Co-Innovation Center for Sustainable Forestry in Southern China, Jiangsu Province Key Laboratory of Soil and Water Conservation and Ecological Restoration, Nanjing Forestry University, 159 Longpan Road, Nanjing, 210037, Jiangsu, China.

Department of Biology, Lakehead University, 955 Oliver Road, Thunder Bay, ON, P7B 5E1, Canada.

出版信息

Bioresour Bioprocess. 2022 Jun 1;9(1):63. doi: 10.1186/s40643-022-00548-w.

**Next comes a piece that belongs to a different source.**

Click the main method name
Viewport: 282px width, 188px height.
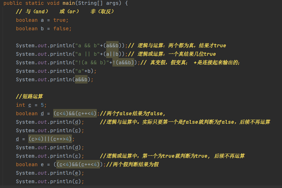(x=69, y=3)

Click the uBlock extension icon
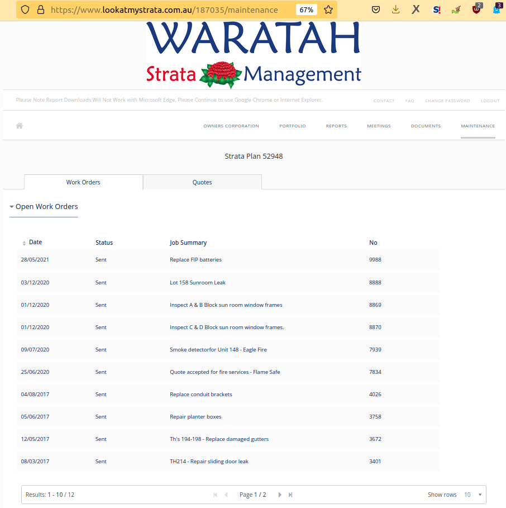point(476,10)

DOI:10.1186/s40643-022-00548-w

PMID:38647751

原文链接:https://pmc.ncbi.nlm.nih.gov/articles/PMC10992899/

Abstract

Microbial weathering processes can significantly promote soil properties and reduce rock-to-soil ratio. Some soil-inhabiting bacteria exhibit efficient rock-dissolution abilities by releasing organic acids and other chemical elements from the silicate rocks. However, our understanding of the molecular mechanisms involved during bacterial rock-dissolution is still limited. In this study, we performed silicate rock-dissolution experiments on a Pseudomonas sp. NLX-4 strain isolated from an over-exploited mining site. The results revealed that Pseudomonas sp. NLX-4 strain efficiently accelerates the dissolution of silicate rocks by secreting amino acids, exopolysaccharides, and organic acids. Through employing genome and transcriptome sequencing (RNA-seq), we identified the major regulatory genes. Specifically, 15 differentially expressed genes (DEGs) encoding for siderophore transport, EPS and amino acids synthesis, organic acids metabolism, and bacterial resistance to adverse environmental conditions were highly up-regulated in silicate rock cultures of NLX-4 strain. Our study reports a potential bacterial based approach for improving the ecological restoration of over-exploited rock mining sites.

摘要

微生物风化过程可显著改善土壤性质并降低岩石与土壤的比例。一些土壤细菌通过从硅酸盐岩石中释放有机酸和其他化学元素，展现出高效的岩石溶解能力。然而，我们对细菌岩石溶解过程中涉及的分子机制的理解仍然有限。在本研究中，我们对从过度开采的矿区分离出的一株假单胞菌属NLX-4菌株进行了硅酸盐岩石溶解实验。结果表明，假单胞菌属NLX-4菌株通过分泌氨基酸、胞外多糖和有机酸，有效地加速了硅酸盐岩石的溶解。通过基因组和转录组测序（RNA-seq），我们鉴定出了主要的调控基因。具体而言，在NLX-4菌株的硅酸盐岩石培养物中，15个差异表达基因（DEG）高度上调，这些基因编码铁载体转运、EPS和氨基酸合成、有机酸代谢以及细菌对不利环境条件的抗性。我们的研究报告了一种潜在的基于细菌的方法，用于改善过度开采的岩石矿区的生态恢复。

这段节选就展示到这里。